#Memory leak on reading binary file
1 messages · Page 1 of 1 (latest)
and there is the .h of the BN_Halftoning object:
class BN_Halftoning
{
private:
colorGrid3d _blueNoise; /* [z(depth)][y(width)][x(height)] */
int_fast32_t _tileHeight;
int_fast32_t _tileWidth;
int_fast32_t _tileDepth;
void loadBlueNoiseFromFile(std::string fileName); /* takes .raw files */
public:
BN_Halftoning();
virtual ~BN_Halftoning();
};
problem is RAII, if you throw exception, malloc() will leak
you need to wrap everything in C++ try/catch
also why are you converting void* to int_fast32_t* to char*?
also I would use int_fast32_t not auto
and hope the compiler does the right thing
also if you are doing weird pointer arithmetic, why are you doing reinterpret_cast<char*>
also shouldn't you malloc sizeof() something known?

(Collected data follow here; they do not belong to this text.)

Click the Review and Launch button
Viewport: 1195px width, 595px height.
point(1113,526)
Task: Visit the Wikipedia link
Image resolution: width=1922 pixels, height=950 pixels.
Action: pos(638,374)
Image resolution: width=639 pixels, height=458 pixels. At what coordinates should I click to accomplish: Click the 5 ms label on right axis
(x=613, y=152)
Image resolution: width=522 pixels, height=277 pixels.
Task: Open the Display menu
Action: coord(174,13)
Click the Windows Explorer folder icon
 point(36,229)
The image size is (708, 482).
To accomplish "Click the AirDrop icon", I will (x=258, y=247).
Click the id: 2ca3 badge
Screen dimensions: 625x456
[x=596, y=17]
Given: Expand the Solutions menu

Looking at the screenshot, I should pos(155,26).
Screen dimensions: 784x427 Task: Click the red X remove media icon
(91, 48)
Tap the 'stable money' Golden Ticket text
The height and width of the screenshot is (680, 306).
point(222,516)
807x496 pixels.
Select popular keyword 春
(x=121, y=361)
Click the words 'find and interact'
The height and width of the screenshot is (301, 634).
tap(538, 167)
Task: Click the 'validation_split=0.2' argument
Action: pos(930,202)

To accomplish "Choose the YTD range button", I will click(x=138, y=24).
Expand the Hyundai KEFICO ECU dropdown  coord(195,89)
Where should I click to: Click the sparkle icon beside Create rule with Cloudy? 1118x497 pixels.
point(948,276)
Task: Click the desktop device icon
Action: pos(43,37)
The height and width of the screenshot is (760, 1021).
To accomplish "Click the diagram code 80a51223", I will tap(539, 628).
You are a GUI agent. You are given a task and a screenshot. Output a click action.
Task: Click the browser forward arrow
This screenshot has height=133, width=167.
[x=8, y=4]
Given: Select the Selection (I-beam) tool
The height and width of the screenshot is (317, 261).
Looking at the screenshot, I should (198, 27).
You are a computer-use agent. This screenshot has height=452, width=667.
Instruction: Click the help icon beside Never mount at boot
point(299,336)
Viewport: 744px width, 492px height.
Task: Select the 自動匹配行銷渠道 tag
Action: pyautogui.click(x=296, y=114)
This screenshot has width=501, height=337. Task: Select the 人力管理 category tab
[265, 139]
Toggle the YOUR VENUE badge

I only use int_fast32_t to make sure it has the capacity to read the 32bits values of the file
I use auto in for loops to follow the style of my team

let, var, auto, should burn in hell 🔥
auto was used because STL iterator<> syntax is insane
nah
auto was used because at some point in the past it was the default to a few use cases
in the past?
it was a useless keyword, since all variable who are not register or static are auto
then c went back to strongly typed - no exception allowed
but anyway auto in for loops doesn't cause any problems ever
and that's not the main topic
auto z = 0; could be int or could be int_fast32_t
because 0 decides what is auto type
I think
in your case you might be comparing int with int_fast32_t
which is essentialy the same, int_fast32_t is just enforcing it
but int is as "undefined" as auto
you shouldn't mix type when looping and checking
here, the range of value x, y, or z can take is relatively small regardless
so it will either pic a value that makes the comparison with the tileHeight easy
also when you read binary int
or just int32
it can be little endian or big endian
on most processor it's little endian
but not powerpc and some arm and other RISC
here it's little andian, I checked
anyway malloc is a problem, why are you not using new
but isn't the maloc called after the throw btw?
in a unique_ptr<char*>
the rest of the code might throw
then malloc is not RAII
therefore free() is never call
therefore it leaks on exception
the rest of the code won't, it would just crash
how do you know?
and I won't check if the file is properly formated: it is
because .read doesn't throw
The error was caused by my size
basically .read takes the byte-count as buffer size, not the bit-cout
so it was pumping a 256bits long value as the matrix size
then the vector would be a random number of 256bits (a VERY big number), cubed
so it tried to create a vector long of 62000*43546*862211 elements ._.